■ Work order: Every line of the listing should be transcribed exactly, with nothing left out.

■ Material provided:
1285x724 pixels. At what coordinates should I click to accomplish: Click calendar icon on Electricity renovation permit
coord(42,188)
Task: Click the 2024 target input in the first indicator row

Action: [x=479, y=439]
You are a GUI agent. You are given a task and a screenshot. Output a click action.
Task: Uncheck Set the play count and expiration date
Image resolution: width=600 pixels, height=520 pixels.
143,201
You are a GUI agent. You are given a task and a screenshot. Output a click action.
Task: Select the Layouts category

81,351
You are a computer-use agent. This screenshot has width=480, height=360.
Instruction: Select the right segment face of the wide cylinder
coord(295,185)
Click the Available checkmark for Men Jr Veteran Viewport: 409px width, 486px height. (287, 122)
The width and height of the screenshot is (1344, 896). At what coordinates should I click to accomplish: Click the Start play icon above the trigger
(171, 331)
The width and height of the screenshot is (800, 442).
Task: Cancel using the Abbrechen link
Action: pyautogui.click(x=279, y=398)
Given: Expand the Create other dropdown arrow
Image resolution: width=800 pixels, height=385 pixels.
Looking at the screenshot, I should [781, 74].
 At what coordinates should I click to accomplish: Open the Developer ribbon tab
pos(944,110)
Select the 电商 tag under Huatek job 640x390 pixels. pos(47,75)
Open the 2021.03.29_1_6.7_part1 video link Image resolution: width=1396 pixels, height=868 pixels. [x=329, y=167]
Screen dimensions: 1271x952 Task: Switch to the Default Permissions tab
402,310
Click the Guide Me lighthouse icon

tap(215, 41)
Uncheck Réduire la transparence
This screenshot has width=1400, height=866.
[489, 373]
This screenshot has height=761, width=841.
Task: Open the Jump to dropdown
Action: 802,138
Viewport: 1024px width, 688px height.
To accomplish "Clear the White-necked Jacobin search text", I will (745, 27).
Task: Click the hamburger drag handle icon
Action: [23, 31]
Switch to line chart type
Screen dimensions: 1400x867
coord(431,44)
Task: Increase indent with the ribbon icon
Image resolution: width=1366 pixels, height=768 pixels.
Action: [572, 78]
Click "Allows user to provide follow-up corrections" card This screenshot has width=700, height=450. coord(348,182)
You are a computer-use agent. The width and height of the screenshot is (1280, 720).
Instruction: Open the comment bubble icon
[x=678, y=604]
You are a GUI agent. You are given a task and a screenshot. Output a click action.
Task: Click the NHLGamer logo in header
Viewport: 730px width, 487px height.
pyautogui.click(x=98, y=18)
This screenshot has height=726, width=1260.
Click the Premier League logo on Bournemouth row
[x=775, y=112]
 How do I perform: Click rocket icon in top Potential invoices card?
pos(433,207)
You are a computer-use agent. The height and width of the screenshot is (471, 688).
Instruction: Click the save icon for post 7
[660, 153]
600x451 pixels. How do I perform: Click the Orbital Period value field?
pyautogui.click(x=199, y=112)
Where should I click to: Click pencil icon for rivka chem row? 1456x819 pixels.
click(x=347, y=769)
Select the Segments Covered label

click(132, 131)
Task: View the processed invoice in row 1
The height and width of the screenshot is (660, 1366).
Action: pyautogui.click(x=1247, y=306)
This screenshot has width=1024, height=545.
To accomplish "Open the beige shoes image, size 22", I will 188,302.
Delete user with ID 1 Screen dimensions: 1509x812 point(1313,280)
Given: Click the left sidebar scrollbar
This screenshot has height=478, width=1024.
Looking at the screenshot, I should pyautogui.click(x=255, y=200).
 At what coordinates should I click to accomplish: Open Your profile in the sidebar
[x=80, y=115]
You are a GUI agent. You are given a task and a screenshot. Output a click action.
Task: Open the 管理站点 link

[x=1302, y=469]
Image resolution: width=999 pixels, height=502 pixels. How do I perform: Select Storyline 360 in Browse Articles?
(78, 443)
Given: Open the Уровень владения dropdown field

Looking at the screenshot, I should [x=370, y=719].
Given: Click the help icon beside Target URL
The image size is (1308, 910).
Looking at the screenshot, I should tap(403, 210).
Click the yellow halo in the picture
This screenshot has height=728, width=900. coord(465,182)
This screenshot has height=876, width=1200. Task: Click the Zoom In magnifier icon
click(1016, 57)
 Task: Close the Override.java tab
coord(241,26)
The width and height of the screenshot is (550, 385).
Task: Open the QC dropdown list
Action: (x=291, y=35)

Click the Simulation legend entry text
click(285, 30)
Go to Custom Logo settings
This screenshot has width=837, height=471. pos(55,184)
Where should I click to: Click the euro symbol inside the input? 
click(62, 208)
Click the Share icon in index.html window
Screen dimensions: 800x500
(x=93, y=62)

■ Expected output:
1285x724 pixels. At what coordinates should I click to accomplish: Click calendar icon on Electricity renovation permit
coord(42,188)
Task: Click the 2024 target input in the first indicator row

Action: [x=479, y=439]
You are a GUI agent. You are given a task and a screenshot. Output a click action.
Task: Uncheck Set the play count and expiration date
Image resolution: width=600 pixels, height=520 pixels.
143,201
You are a GUI agent. You are given a task and a screenshot. Output a click action.
Task: Select the Layouts category

81,351
You are a computer-use agent. This screenshot has width=480, height=360.
Instruction: Select the right segment face of the wide cylinder
coord(295,185)
Click the Available checkmark for Men Jr Veteran Viewport: 409px width, 486px height. (287, 122)
The width and height of the screenshot is (1344, 896). At what coordinates should I click to accomplish: Click the Start play icon above the trigger
(171, 331)
The width and height of the screenshot is (800, 442).
Task: Cancel using the Abbrechen link
Action: pyautogui.click(x=279, y=398)
Given: Expand the Create other dropdown arrow
Image resolution: width=800 pixels, height=385 pixels.
Looking at the screenshot, I should [781, 74].
 At what coordinates should I click to accomplish: Open the Developer ribbon tab
pos(944,110)
Select the 电商 tag under Huatek job 640x390 pixels. pos(47,75)
Open the 2021.03.29_1_6.7_part1 video link Image resolution: width=1396 pixels, height=868 pixels. [x=329, y=167]
Screen dimensions: 1271x952 Task: Switch to the Default Permissions tab
402,310
Click the Guide Me lighthouse icon

tap(215, 41)
Uncheck Réduire la transparence
This screenshot has width=1400, height=866.
[489, 373]
This screenshot has height=761, width=841.
Task: Open the Jump to dropdown
Action: 802,138
Viewport: 1024px width, 688px height.
To accomplish "Clear the White-necked Jacobin search text", I will (745, 27).
Task: Click the hamburger drag handle icon
Action: [23, 31]
Switch to line chart type
Screen dimensions: 1400x867
coord(431,44)
Task: Increase indent with the ribbon icon
Image resolution: width=1366 pixels, height=768 pixels.
Action: [572, 78]
Click "Allows user to provide follow-up corrections" card This screenshot has width=700, height=450. coord(348,182)
You are a computer-use agent. The width and height of the screenshot is (1280, 720).
Instruction: Open the comment bubble icon
[x=678, y=604]
You are a GUI agent. You are given a task and a screenshot. Output a click action.
Task: Click the NHLGamer logo in header
Viewport: 730px width, 487px height.
pyautogui.click(x=98, y=18)
This screenshot has height=726, width=1260.
Click the Premier League logo on Bournemouth row
[x=775, y=112]
 How do I perform: Click rocket icon in top Potential invoices card?
pos(433,207)
You are a computer-use agent. The height and width of the screenshot is (471, 688).
Instruction: Click the save icon for post 7
[660, 153]
600x451 pixels. How do I perform: Click the Orbital Period value field?
pyautogui.click(x=199, y=112)
Where should I click to: Click pencil icon for rivka chem row? 1456x819 pixels.
click(x=347, y=769)
Select the Segments Covered label

click(132, 131)
Task: View the processed invoice in row 1
The height and width of the screenshot is (660, 1366).
Action: pyautogui.click(x=1247, y=306)
This screenshot has width=1024, height=545.
To accomplish "Open the beige shoes image, size 22", I will 188,302.
Delete user with ID 1 Screen dimensions: 1509x812 point(1313,280)
Given: Click the left sidebar scrollbar
This screenshot has height=478, width=1024.
Looking at the screenshot, I should pyautogui.click(x=255, y=200).
 At what coordinates should I click to accomplish: Open Your profile in the sidebar
[x=80, y=115]
You are a GUI agent. You are given a task and a screenshot. Output a click action.
Task: Open the 管理站点 link

[x=1302, y=469]
Image resolution: width=999 pixels, height=502 pixels. How do I perform: Select Storyline 360 in Browse Articles?
(78, 443)
Given: Open the Уровень владения dropdown field

Looking at the screenshot, I should [x=370, y=719].
Given: Click the help icon beside Target URL
The image size is (1308, 910).
Looking at the screenshot, I should tap(403, 210).
Click the yellow halo in the picture
This screenshot has height=728, width=900. coord(465,182)
This screenshot has height=876, width=1200. Task: Click the Zoom In magnifier icon
click(1016, 57)
 Task: Close the Override.java tab
coord(241,26)
The width and height of the screenshot is (550, 385).
Task: Open the QC dropdown list
Action: (x=291, y=35)

Click the Simulation legend entry text
click(285, 30)
Go to Custom Logo settings
This screenshot has width=837, height=471. pos(55,184)
Where should I click to: Click the euro symbol inside the input? 
click(62, 208)
Click the Share icon in index.html window
Screen dimensions: 800x500
(x=93, y=62)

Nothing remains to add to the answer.